Помню госпитальные дни. Не походили они один на другой. Настроение у нас под стать погоде— переменчивое. Когда на улице солнечно, в палату лился мягкий свет, раненые становились жизнерадостными. Из коридора слышался говор, смех. Одни выходили, другие занимали подоконник и говорили о чем-то веселом. В ненастное время в палате больше сидели при свете, размышляли о своих болях, обострившихся и подавлявших бодрость. Разговоры вялые, скучные. Иногда сон смаривал одного за другим. И такие дни казались бесконечно долгими.
Вот уже три месяца я в палате. Много наслушался за это время, о всех раненых узнал. Разные были разговоры, но один особенно запомнился. Записал я его в фронтовой блокнот, который бережно храню.
В то январское утро сорок второго года тучи не спеша плыли над городом. Пришли они с северо-запада и все сгущались. Солнца не было. Редко выглянет бледный его диск и сейчас же скроется опять, словно стыдясь самого себя. Было за десять часов. Хозяина четырнадцатой кровати десантника Егорова рано утром накрыли простыней и унесли на носилках. Двоих детей сиротами оставил, жена будет вдовствовать. Вот что значит война… Десантник был с нами несколько суток. Сначала все шептал, никто не мог понять, что с ним, а перед самой смертью сказал, задыхаясь: «Счастье, счастье мое, счастье». И словно надеясь понять его последнюю просьбу, мы все разом крикнули: «Сестра! Сестра!..»

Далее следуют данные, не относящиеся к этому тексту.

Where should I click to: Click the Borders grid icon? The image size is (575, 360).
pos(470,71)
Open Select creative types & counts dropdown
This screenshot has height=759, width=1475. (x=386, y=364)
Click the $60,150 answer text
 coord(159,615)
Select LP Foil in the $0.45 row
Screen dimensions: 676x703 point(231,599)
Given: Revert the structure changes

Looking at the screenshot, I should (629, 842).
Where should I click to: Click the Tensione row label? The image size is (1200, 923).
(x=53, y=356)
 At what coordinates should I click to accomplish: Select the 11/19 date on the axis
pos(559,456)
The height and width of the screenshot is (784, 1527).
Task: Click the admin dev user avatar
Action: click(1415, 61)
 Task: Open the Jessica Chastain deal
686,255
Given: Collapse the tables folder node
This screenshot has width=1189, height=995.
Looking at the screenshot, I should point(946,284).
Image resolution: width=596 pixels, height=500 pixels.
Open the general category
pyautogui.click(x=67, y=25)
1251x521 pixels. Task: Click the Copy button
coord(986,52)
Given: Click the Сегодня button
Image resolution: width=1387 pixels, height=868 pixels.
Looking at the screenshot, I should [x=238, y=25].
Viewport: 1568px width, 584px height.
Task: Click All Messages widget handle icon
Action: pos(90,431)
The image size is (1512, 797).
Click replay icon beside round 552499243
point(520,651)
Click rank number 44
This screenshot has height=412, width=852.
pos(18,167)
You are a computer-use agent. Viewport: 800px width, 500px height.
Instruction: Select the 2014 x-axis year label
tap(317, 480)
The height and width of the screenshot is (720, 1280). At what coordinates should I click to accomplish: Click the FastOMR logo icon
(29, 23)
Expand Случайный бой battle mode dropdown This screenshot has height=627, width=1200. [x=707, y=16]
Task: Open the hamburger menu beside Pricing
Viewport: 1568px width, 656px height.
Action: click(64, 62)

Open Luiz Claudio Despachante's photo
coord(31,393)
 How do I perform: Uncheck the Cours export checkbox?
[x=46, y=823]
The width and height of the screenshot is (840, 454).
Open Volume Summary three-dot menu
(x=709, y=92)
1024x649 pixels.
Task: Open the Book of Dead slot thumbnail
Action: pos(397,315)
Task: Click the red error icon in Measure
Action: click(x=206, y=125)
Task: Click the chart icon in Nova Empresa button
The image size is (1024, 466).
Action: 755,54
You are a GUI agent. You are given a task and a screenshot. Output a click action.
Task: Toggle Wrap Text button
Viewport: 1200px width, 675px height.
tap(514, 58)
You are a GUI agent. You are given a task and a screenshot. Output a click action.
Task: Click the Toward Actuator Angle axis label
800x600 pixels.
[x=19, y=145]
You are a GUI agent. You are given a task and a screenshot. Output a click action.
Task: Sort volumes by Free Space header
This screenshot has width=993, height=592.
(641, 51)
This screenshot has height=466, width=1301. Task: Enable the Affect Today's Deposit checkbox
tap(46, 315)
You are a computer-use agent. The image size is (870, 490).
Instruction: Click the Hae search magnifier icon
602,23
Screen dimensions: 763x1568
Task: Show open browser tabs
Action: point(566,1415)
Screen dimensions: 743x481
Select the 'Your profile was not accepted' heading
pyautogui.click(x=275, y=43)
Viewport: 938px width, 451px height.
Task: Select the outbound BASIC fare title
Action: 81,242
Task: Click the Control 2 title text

Теперь четырнадцатая койка пустовала, и мы старались не смотреть на нее, голубую, с чернеющими пружинами, и не думать о последнем ее владельце, но мысли возвращались к десантнику.
— Вот она война какая, — сказал старшина, которого мы звали Иваном Никитичем. — Бедняга, на этом свете, чай, не довелось ему изведать счастья.
— А в чем оно, это счастье? Растолкуй, пожалуйста, — сказал мой сосед солдат Сверчков.
Иван Никитич немного помолчал, погладил усы, потом тихо, словно с самим собой разговаривая, ответил:
— Хоть все прошло, минуло, а жили лучше не надо. Дом, какой ни есть, свой сад, огород, корова. Ешь, что хошь, все свое. И жена рядом.
— Это и есть твое счастье? — с усмешкой заметил Сверчков и, притянув к себе костыли, тяжело поднялся с койки. — Дом, огород, жена…
— Горячая твоя голова, — повысив голос, обиженно промолвил Иван Никитич и отвернулся к стене.
— Сейчас заведется, — подумал я, глядя на поджавшего губы Сверчкова. Он, когда расстроен, уходил в коридор, поспешно ходил там на костылях из конца в конец, пока не успокоится. Потом возвратится в палату, положит на кровать забинтованную ногу, натянет на голову одеяло и лежит так долго. Но Сверчков не ушел. Он стоял, опершись на костыли, у окна, затянутого пожелтевшей марлевой занавеской.